Das Leben meiner Eltern
Cover: Wie in einem uferlosen Strom
C.H. Beck Verlag, München 2002
ISBN 9783406493225
Gebunden, 376 Seiten, 22,90 EUR

Klappentext

Als sie sich im Jahr 1930 zum ersten Mal begegnen, ist er ein 19jähriger Student aus ärmlichen kleinbürgerlichen Verhältnissen, jedoch mit großem Ehrgeiz, und sie eine 22jährige Abenteurerin aus deklassierter großbürgerlicher Familie, die gerne Schriftstellerin wäre. Als sie 1940 heiraten, hat er Karriere bei den Nazis im SD gemacht, und sie will nun vor allem viele Kinder, eine richtige Familie.
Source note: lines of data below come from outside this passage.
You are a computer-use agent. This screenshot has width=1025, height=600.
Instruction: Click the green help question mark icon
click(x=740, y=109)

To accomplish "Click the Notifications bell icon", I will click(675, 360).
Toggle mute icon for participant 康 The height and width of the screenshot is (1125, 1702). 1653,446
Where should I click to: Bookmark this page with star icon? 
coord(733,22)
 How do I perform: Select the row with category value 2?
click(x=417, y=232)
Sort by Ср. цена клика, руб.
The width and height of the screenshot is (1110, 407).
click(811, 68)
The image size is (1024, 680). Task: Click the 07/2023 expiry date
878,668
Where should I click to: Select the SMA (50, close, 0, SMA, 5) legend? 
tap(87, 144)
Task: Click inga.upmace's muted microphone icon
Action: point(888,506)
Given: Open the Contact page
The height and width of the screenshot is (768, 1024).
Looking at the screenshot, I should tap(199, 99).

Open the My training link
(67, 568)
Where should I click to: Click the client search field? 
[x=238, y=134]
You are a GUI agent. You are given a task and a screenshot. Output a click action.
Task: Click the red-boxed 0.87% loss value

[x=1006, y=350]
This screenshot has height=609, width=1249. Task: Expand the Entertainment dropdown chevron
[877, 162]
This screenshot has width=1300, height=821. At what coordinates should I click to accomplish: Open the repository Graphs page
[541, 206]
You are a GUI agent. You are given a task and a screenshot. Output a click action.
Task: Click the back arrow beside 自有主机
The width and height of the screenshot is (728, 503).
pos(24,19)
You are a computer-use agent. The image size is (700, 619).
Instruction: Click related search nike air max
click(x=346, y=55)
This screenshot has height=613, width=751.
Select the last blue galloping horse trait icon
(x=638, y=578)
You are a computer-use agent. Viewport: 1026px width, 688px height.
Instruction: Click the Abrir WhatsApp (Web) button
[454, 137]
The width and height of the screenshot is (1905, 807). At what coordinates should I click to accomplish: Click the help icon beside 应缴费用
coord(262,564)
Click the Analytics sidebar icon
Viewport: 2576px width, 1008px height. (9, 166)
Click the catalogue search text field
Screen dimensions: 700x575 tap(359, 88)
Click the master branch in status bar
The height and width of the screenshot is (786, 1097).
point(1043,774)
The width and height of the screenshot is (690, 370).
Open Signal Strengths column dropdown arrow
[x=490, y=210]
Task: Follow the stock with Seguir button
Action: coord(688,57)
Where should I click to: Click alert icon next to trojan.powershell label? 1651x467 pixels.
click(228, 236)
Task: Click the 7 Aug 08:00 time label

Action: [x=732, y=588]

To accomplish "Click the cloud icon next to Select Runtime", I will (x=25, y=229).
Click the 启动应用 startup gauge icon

Von 1940 bis 1944 leben sie im Osten, mitten im Zentrum der Judenverfolgung. Nach Kriegsende entzieht er sich der Internierung, nimmt Hilfsarbeiterjobs an und schlägt sich in wechselnden Quartieren durch, während sie im Haus der Mutter Unterschlupf gefunden hat und fünf Kinder versorgt. Herrad Schenk erzählt die Geschichte ihrer Eltern. Sie spürt den Idealen und Hoffnungen nach, die ihre Eltern bewegten.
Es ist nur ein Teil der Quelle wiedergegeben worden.